Effects of interface states on photoexcited carriers in ZnO/Zn(2)SnO(4) type-II radial heterostructure nanowires.

Type-II band alignment of heterostructure contributes to spatially separate electrons and holes leading to an increase in minority carrier lifetime, which has much more advantages in photocatalytic activities and photovoltaic device applications. Here, Zn2SnO4-sheathed ZnO radial heterostructure nanowires were constructed to investigate systematically interfacial charge separation. The lattice mismatch between ZnO and Zn2SnO4 induces interface states to exist at their heterointerface. At low pump fluence, photoexcited charges are localized within the ZnO core rather than separated due to the large interface barrier. Correspondingly, only ZnO-related bandedge ultraviolet (UV) and green emissions are dominated in photoluminescence spectra.
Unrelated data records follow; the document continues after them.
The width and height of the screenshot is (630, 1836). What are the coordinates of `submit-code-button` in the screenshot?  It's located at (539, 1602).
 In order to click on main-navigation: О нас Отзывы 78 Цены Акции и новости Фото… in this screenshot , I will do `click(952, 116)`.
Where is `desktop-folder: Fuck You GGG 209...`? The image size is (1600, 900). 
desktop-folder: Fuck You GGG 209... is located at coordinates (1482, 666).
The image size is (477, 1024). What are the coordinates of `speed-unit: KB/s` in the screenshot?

At high pump fluence, however, impurities are ionized and electrons trapped in interface states are excited, resulting in a decrease in interface barrier, which makes photogenerated charges efficiently separated at their heterointerface by direct tunneling, and, consequently, an additional blue-violet emission, attributed to the heterointerface recombination of electrons in Zn2SnO4 conduction band (CB) and holes in ZnO valence band. Additionally, the heterointerface can separate effectively photoexcited carriers and form a photovoltaic effect. Our results provide the localization/separation condition of photogenerated charges for the type-II band alignment of core/shell heterostructure, which should be very useful for the realization of underpinned mechanism of the developed optoelectronic devices.